### Work request
Nothing in the records should differ when they are repeated. Restate them word for word.
○ ○ ○ ○ ○ ○ ○
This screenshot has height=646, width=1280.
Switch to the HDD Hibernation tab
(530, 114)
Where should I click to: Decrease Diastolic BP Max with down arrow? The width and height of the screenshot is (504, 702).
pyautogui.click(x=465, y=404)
○ ○ ○ ○ ○ ○ ○
### Answer to the exercise
This screenshot has height=646, width=1280.
Switch to the HDD Hibernation tab
(530, 114)
Where should I click to: Decrease Diastolic BP Max with down arrow? The width and height of the screenshot is (504, 702).
pyautogui.click(x=465, y=404)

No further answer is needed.